## Activity
Each line from the one containing "You are a GUI" to the end of the entries below is to be set down exactly; the pictures are not.

[Stored data entries]
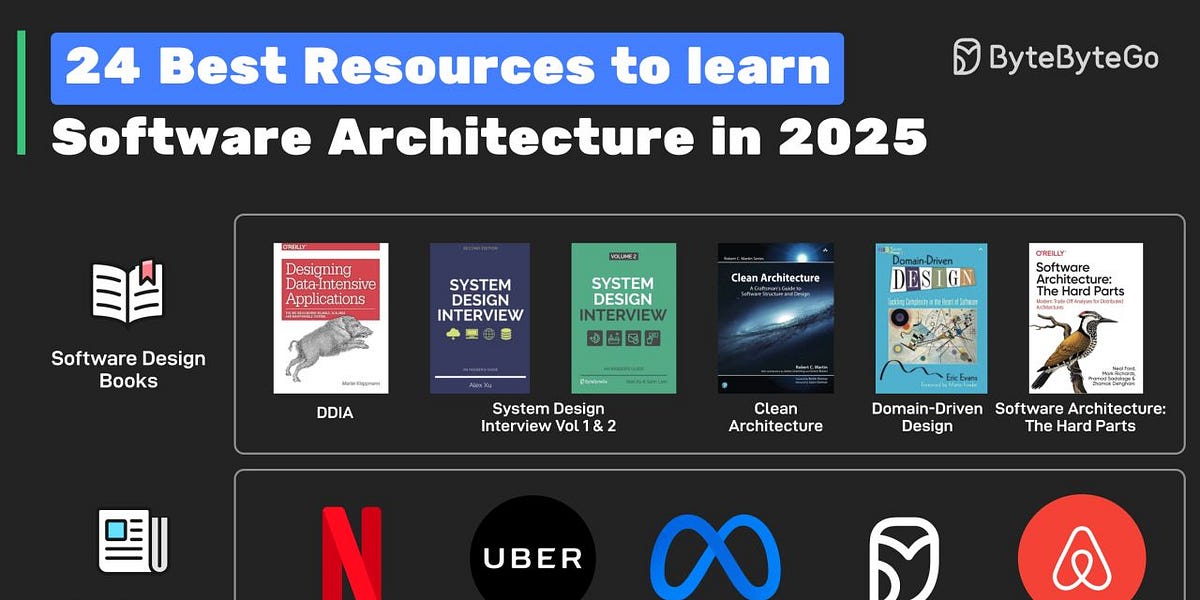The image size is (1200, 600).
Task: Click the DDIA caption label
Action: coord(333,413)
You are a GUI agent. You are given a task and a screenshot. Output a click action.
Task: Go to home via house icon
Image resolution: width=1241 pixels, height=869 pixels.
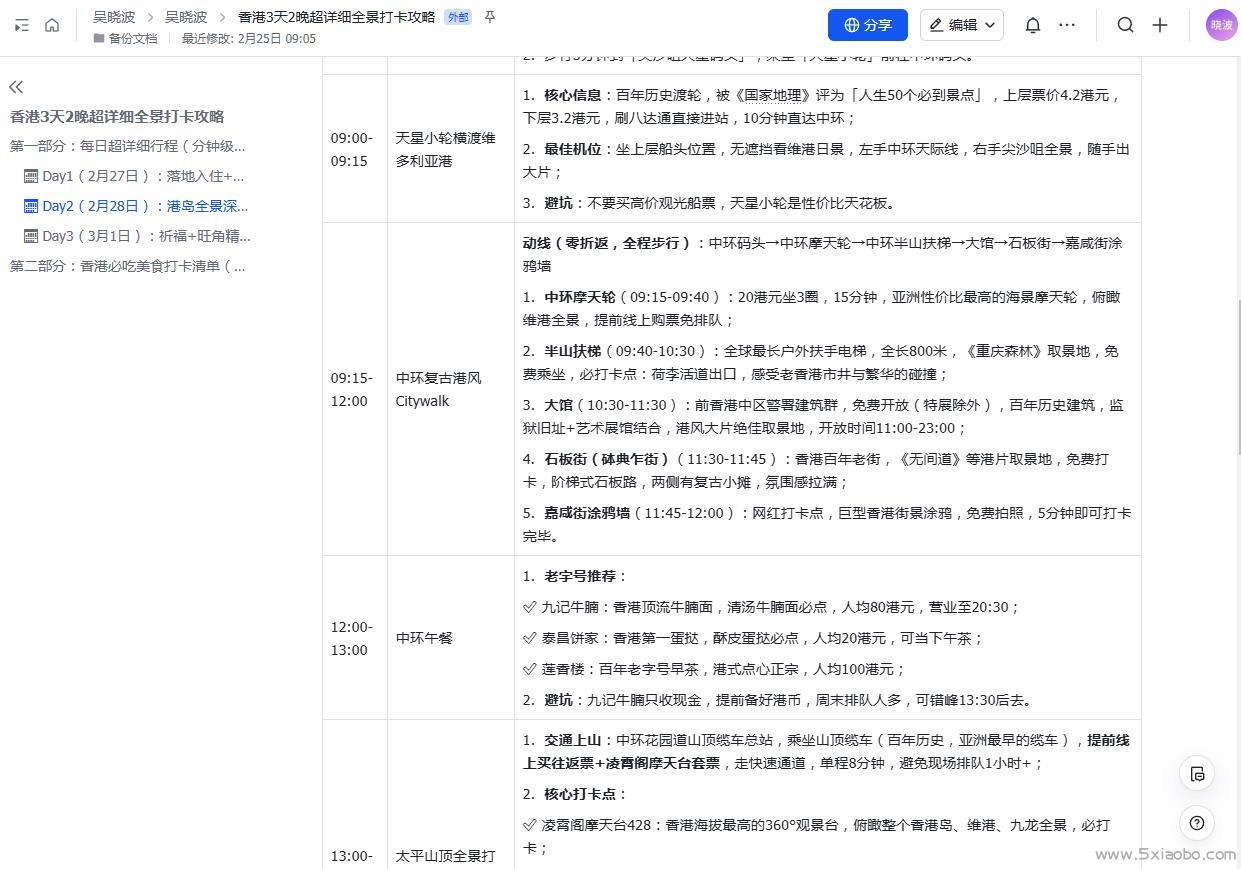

## Worked solution
You are a GUI agent. You are given a task and a screenshot. Output a click action.
Task: Go to home via house icon
Image resolution: width=1241 pixels, height=869 pixels.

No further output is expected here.